When asked if Labissiere’s struggles against physical play in college would concern NBA teams, Givony said, “If he were a finished product, that would be an issue, definitely.”
Givony said that Labissiere had gained about 25 pounds in the last two years and figured to add another 15 pounds or so.
“What he is now, physically, isn’t what he’s going to be in a few years from now,” Givony said.
If he enters his name, Ulis might be the most intriguing NBA Draft prospect this year.
At 5-foot-9, he became the shortest All-American since 5-9 Johnny O’Brien of Seattle in 1953. He was also the shortest consensus first-team All-American since Pittsburgh’s Don Hennon, also 5-9, in 1958.
(Murray was named to The Associated Press All-America third team.)

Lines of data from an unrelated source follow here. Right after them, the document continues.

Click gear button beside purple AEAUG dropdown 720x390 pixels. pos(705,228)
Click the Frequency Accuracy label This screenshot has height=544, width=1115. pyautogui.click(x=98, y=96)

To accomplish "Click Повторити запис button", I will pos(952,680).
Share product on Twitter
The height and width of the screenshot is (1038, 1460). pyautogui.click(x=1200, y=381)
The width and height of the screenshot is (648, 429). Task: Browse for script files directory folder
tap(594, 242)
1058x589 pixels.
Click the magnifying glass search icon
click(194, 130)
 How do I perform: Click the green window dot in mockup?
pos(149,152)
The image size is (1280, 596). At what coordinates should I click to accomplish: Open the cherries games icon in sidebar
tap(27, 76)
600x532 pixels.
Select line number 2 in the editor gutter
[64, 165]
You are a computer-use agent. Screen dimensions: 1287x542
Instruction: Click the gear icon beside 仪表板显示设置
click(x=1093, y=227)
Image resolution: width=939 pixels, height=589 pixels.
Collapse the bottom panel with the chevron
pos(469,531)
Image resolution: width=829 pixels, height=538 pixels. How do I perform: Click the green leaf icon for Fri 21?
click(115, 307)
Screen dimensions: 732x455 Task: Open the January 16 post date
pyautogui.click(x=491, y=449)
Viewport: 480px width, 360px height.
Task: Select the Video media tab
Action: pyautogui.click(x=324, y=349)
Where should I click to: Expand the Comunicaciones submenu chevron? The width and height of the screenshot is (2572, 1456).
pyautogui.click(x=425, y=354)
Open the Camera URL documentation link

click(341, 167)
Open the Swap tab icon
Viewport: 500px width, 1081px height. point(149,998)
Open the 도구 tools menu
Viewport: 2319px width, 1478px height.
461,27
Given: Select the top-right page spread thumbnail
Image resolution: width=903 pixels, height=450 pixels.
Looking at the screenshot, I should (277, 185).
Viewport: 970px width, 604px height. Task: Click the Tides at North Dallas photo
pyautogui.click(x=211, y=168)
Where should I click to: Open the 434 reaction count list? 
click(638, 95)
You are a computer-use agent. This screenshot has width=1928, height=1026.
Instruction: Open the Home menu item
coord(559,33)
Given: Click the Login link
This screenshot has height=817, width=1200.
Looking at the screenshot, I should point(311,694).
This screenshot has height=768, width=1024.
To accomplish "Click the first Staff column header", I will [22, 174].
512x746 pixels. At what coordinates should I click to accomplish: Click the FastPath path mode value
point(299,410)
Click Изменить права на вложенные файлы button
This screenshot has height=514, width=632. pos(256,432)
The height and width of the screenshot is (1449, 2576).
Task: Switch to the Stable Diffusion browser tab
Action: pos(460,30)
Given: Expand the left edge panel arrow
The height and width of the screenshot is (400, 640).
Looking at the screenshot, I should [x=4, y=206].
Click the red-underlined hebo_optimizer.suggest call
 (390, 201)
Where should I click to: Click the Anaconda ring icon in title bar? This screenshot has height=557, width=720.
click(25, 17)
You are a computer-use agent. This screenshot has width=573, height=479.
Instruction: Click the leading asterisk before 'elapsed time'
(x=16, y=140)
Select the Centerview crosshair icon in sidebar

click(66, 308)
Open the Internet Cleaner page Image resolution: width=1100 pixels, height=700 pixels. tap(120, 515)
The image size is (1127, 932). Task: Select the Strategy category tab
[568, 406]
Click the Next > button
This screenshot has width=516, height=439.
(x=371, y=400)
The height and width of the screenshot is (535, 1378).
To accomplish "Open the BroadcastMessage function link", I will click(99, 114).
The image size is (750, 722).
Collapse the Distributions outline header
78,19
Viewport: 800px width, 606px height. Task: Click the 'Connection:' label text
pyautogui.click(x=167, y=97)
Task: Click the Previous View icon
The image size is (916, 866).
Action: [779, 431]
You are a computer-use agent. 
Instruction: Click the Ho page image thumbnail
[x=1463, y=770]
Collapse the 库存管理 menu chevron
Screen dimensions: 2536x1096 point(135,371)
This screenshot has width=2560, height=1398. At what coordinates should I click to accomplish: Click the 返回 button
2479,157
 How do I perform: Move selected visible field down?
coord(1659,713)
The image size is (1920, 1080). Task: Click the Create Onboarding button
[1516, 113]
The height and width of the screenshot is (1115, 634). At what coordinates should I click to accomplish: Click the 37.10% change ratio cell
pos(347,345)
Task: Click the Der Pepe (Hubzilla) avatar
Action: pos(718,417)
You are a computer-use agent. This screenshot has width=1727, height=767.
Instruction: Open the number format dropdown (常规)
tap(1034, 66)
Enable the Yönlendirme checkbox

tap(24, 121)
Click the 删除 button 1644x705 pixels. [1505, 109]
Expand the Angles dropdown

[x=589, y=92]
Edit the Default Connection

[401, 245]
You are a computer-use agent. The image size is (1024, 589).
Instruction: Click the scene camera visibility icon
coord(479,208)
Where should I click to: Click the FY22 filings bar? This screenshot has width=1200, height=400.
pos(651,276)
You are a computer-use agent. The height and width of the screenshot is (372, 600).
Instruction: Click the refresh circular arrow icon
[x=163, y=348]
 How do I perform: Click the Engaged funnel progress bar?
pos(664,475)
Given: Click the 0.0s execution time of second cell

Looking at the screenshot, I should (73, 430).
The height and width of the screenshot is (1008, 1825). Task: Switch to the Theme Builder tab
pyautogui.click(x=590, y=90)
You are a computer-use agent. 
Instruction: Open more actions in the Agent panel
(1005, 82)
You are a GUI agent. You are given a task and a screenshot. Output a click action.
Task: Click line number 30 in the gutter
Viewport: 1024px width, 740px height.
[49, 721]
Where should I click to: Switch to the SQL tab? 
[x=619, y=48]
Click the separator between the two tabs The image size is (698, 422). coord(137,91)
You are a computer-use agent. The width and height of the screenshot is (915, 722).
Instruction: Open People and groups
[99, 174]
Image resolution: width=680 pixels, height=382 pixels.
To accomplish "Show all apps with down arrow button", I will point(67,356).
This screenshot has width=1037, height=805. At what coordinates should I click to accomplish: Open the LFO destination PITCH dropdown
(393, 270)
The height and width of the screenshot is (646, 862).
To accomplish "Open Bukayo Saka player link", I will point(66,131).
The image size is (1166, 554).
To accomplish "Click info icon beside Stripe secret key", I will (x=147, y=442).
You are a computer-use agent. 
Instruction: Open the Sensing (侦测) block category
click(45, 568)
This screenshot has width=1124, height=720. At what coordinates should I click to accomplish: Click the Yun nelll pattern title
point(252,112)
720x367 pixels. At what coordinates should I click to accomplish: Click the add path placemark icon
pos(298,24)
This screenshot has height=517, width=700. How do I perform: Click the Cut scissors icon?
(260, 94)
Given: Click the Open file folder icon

DraftExpress projects Ulis as the 20th player selected. NBADraft.net has Ulis taken early in the second round with the 33rd pick. ESPN’s new projections place Ulis in the lottery at No. 14.
“If he were 6-3, yeah, he’d be top five, no question about it,” Givony said, “and he might be the No. 1 pick in the draft.”
In trying to put Ulis’ size (5-9, 160 pounds) into perspective, Givony said, “That’s what’s going to prevent him being a top-10 pick. But it’s not going to prevent him from being an NBA player.”
The other possible draft picks from Kentucky this year — Isaiah Briscoe, Marcus Lee and Alex Poythress — are not projected in either the first or second round by DraftExpress.com nor NBADraft.net.
Of Briscoe and Lee, Givony said, “It’s pretty obvious. They don’t have any one elite thing that separates them as prospects. And they have pretty big deficiencies.”